• Saved data entries:
---
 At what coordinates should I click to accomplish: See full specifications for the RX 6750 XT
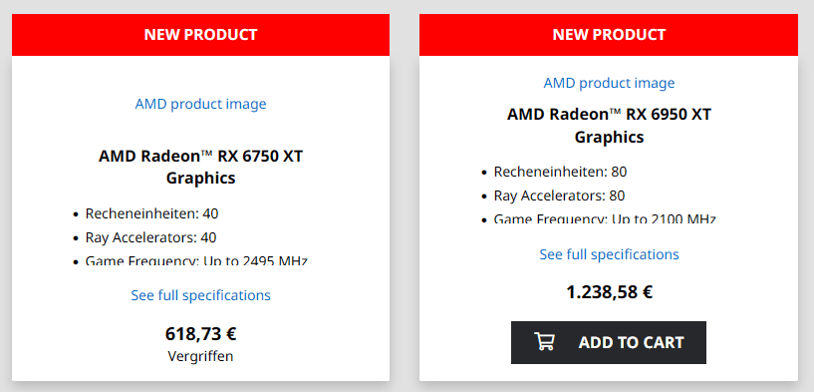pos(200,295)
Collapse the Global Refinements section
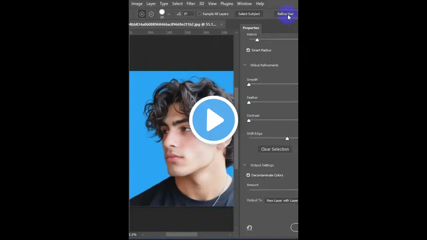427x240 pixels. coord(245,65)
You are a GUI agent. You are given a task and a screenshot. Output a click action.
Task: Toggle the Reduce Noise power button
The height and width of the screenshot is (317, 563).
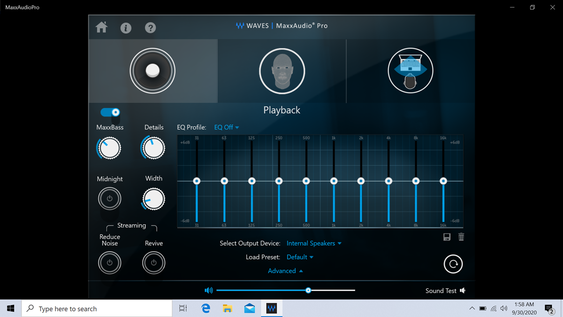pos(109,263)
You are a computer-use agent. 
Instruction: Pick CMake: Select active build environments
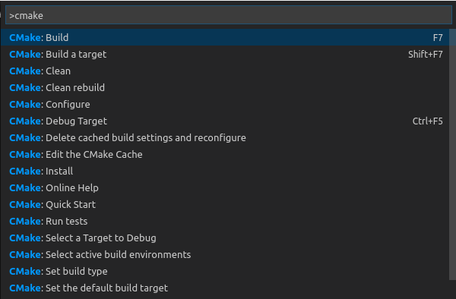[x=225, y=254]
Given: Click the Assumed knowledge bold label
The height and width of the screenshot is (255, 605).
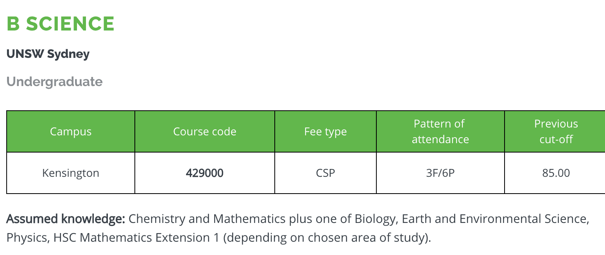Looking at the screenshot, I should [66, 219].
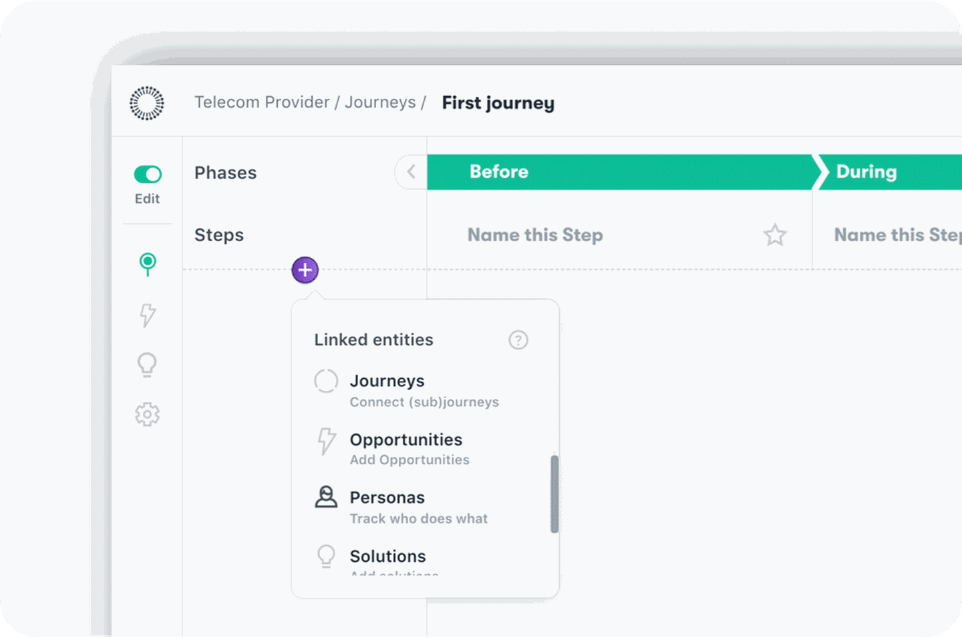Choose Opportunities from the Linked entities menu
Screen dimensions: 962x638
coord(406,440)

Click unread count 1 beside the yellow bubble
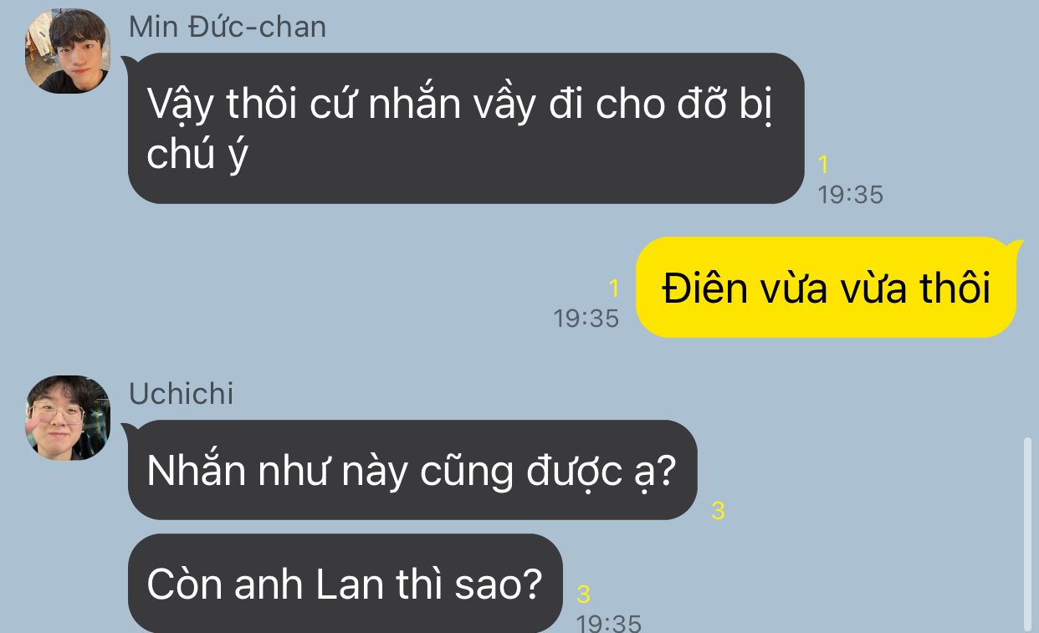(613, 288)
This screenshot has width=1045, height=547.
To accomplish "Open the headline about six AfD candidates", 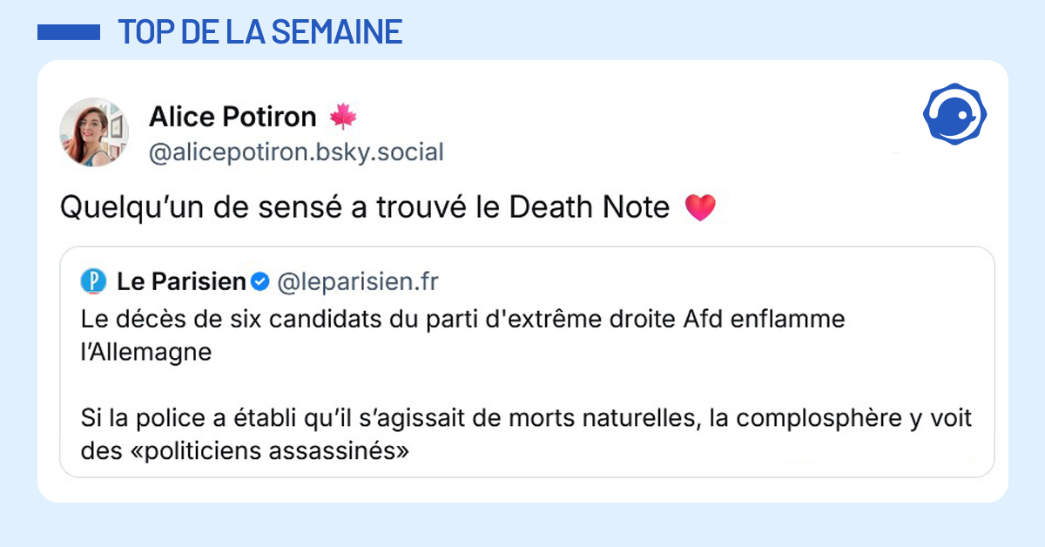I will 462,320.
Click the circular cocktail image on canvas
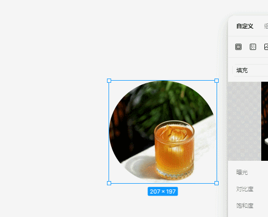Viewport: 268px width, 217px height. point(163,132)
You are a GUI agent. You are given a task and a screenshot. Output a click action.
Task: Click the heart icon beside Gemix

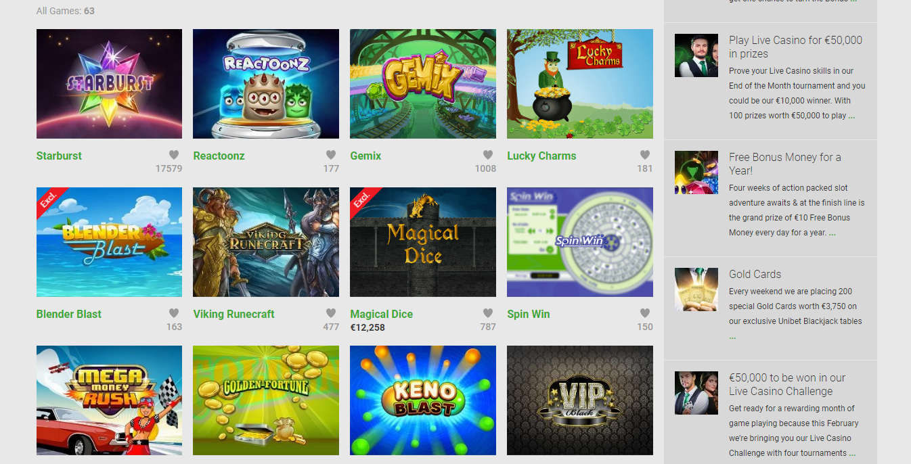(x=488, y=155)
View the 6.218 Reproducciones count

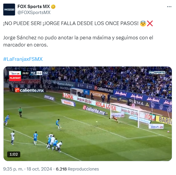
---
• Problem: Reproduce exactly, and only, the lines that begin at the one containing "Click the circular cocktail image on canvas" and end with the final line of the data, both included, while omitting every picture.

• Answer for the task:
Click the circular cocktail image on canvas
Viewport: 268px width, 217px height. point(163,132)
You are a GUI agent. You are given a task and a screenshot. Output a click action.
Task: Click the heart icon beside Gemix

(x=488, y=155)
View the 6.218 Reproducciones count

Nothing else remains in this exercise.